- Original poster
- Directed by: Kari Skogland
- Written by: Kari Skogland
- Based on: The Stone Angel by Margaret Laurence
- Produced by: Elizabeth Jarvis Phyllis Lang Kari Skogland
- Starring: Ellen Burstyn Christine Horne Cole Hauser Dylan Baker Kevin Zegers Elliot Page
- Cinematography: Bobby Bukowski
- Edited by: Jim Munro
- Music by: John McCarthy
- Distributed by: Alliance Films
- Release dates: September 12, 2007 (TIFF); May 9, 2008;
- Running time: 90 minutes
- Country: Canada
- Language: English
- Box office: $473,993

= The Stone Angel (film) =

The Stone Angel is a 2007 Canadian drama film written and directed by Kari Skogland. The screenplay is based on the 1964 novel of the same name by Margaret Laurence.

==Plot==

The film spans several decades in the unconventional life of feisty nonagenarian Hagar Shipley, who sets off on a journey to reconcile herself with her past when she discovers her son Marvin and daughter-in-law Doris are moving her into a nursing home. In a crumbling house she had lived in when she was first married, Hagar recalls her estrangement from her father, a wealthy Manitoba shopkeeper who disowned her when she married farmer Bram Shipley. Despite her defiance, she considered herself superior to her husband, and treated him callously as their relationship disintegrated and he became an alcoholic. Her younger son John, her favorite, eventually broke her heart by becoming involved with Arlene, a wild girl of whom she disapproved.

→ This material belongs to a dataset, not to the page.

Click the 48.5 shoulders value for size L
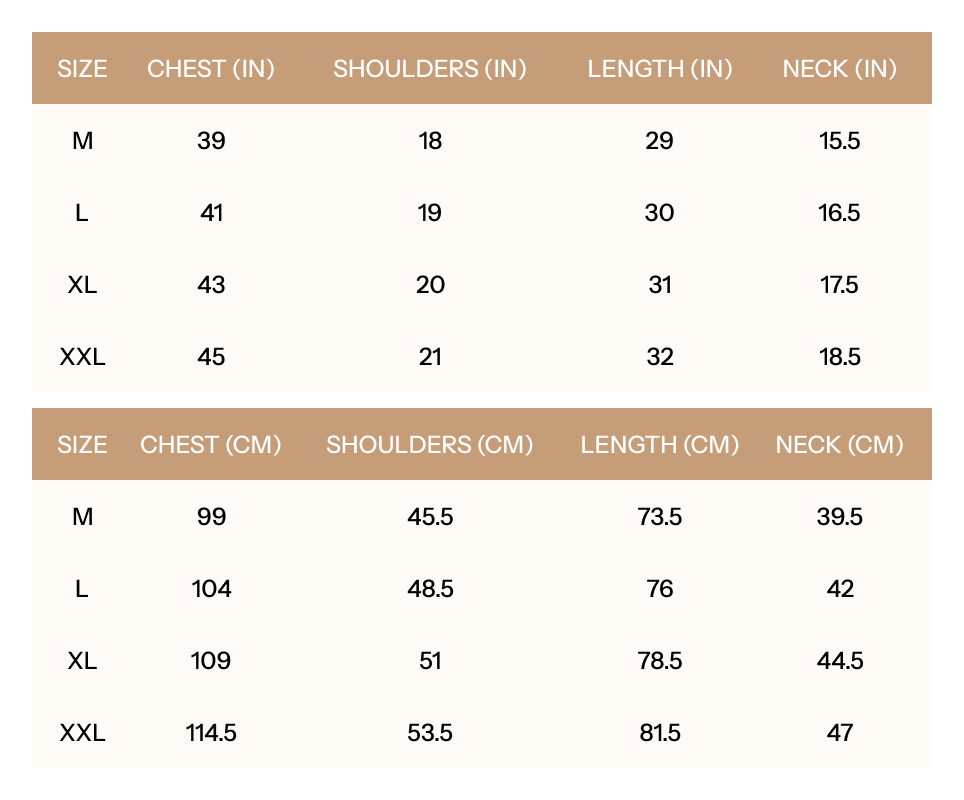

Now in hiding, Hagar meets Leo, who enables her to confront the one secret she feels she must take to her grave, namely the role she played in John's death. No longer able to repress her emotions, she realizes the bad decisions and misjudgments she made throughout her life were a result of her resolute stubbornness, and eventually she is able to find closure with Marvin.

==Production and release==
The film was shot on location throughout Manitoba, including Winnipeg, Hartney, Landmark, and Lake Winnipeg.

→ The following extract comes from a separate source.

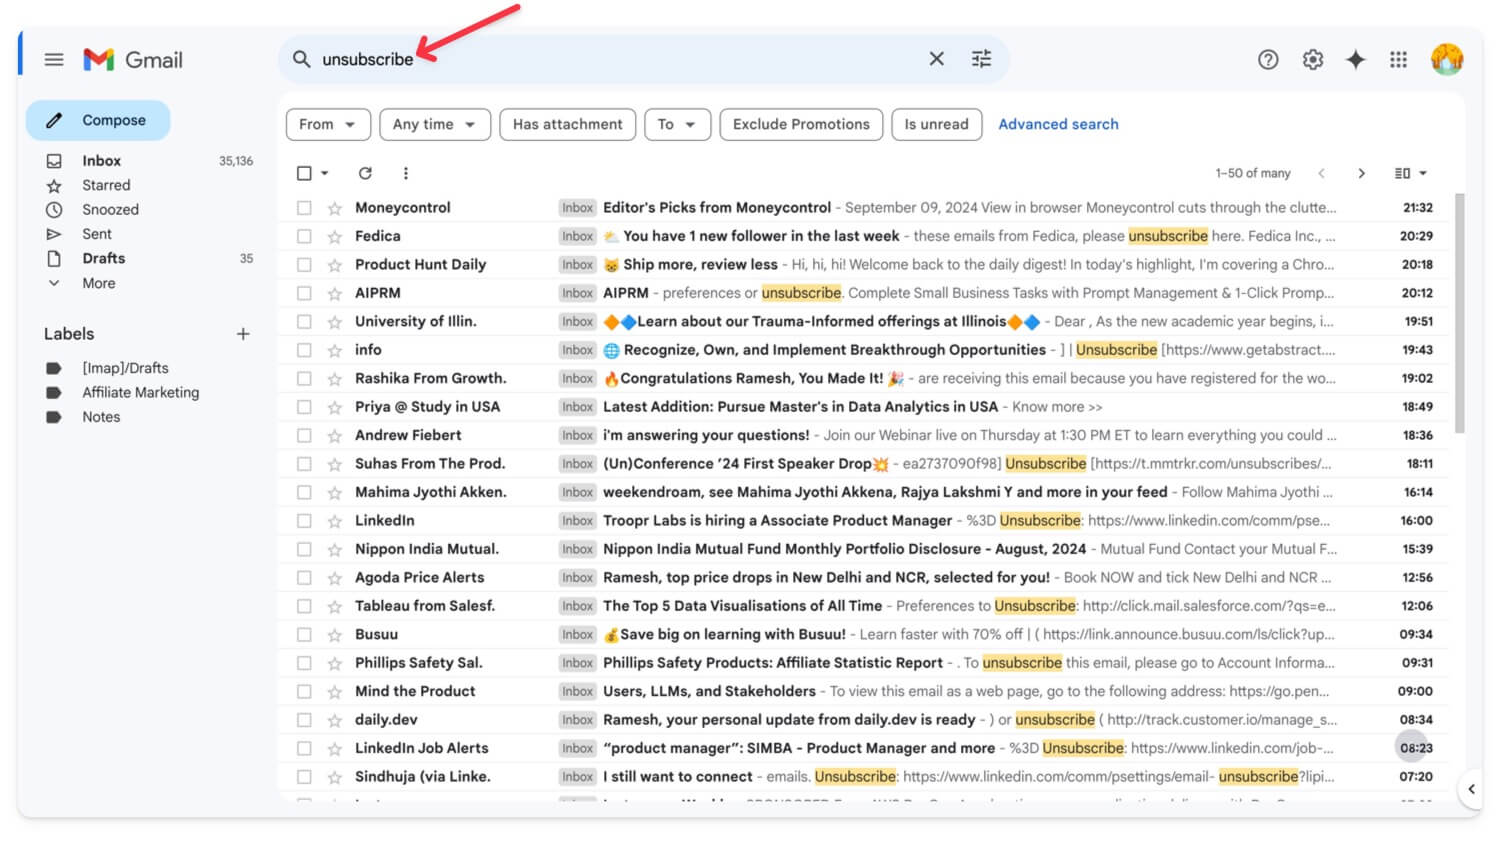The image size is (1500, 844).
Task: Check the box beside Busuu email
Action: [x=304, y=635]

The film premiered at the 2007 Toronto International Film Festival and was shown at Cinefest Sudbury, the Calgary Film Festival, the Edmonton International Film Festival, the Tokyo International Film Festival, the Possible Worlds Film Festival, the Palm Springs International Film Festival, the Female Eye Film Festival, and the Method Fest Independent Film Festival before going into theatrical release in Canada on May 9, 2008, and in the United States on July 11, 2008.

==Critical reception==
 Metacritic, which uses a weighted average, assigned the a score of 57 out of 100, based on six critics, indicating "mixed or average" reviews.

Philip Marchand of the Toronto Star rated the film 2½ out of four stars and commented, "Does every Canadian movie based on a Canadian novel have to be scored with mournful violins and weeping cellos?"

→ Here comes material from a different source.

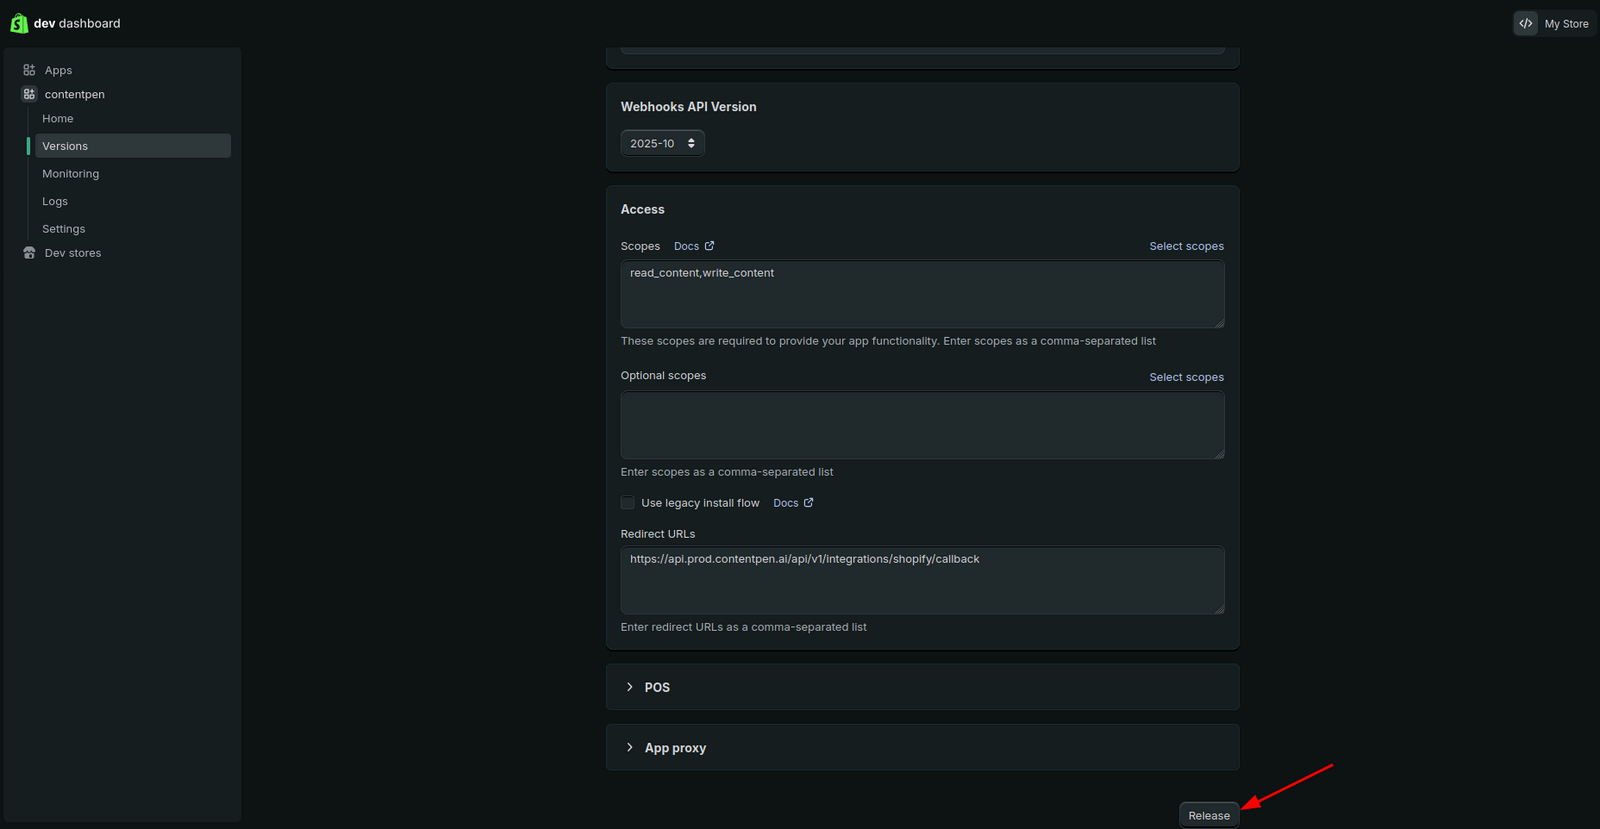
Task: Click Select scopes link for Optional scopes
Action: pyautogui.click(x=1186, y=377)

Stephen Holden of The New York Times thought it was "a film of tightly assembled bits and pieces that don’t fit comfortably together despite clever dashes of magical realism connecting past and present" and felt although "this multigenerational family history has enough gripping moments to hold your attention . . . ultimately it leaves you frustrated by its failure to braid subplots and characters into a gripping narrative." He added, "Ms. Burstyn’s scenery-chewing performance, utterly devoid of vanity, makes her a spiritual cousin of Aurora Greenway in Terms of Endearment."

Eddie Cockrell of Variety called the film "tastefully reverent" and "fundamentally sincere", but felt it suffered from "generational cross-cutting that's both rushed and cluttered" and "would have have (sic) been better served as a more leisurely miniseries."

==Awards and nominations==
Ellen Burstyn won the Genie Award for Best Performance by an Actress in a Leading Role and John McCarthy won the Genie Award for Best Music Score. The Writers Guild of Canada nominated Kari Skogland for the Canadian Screenwriting Award for Best Feature Film.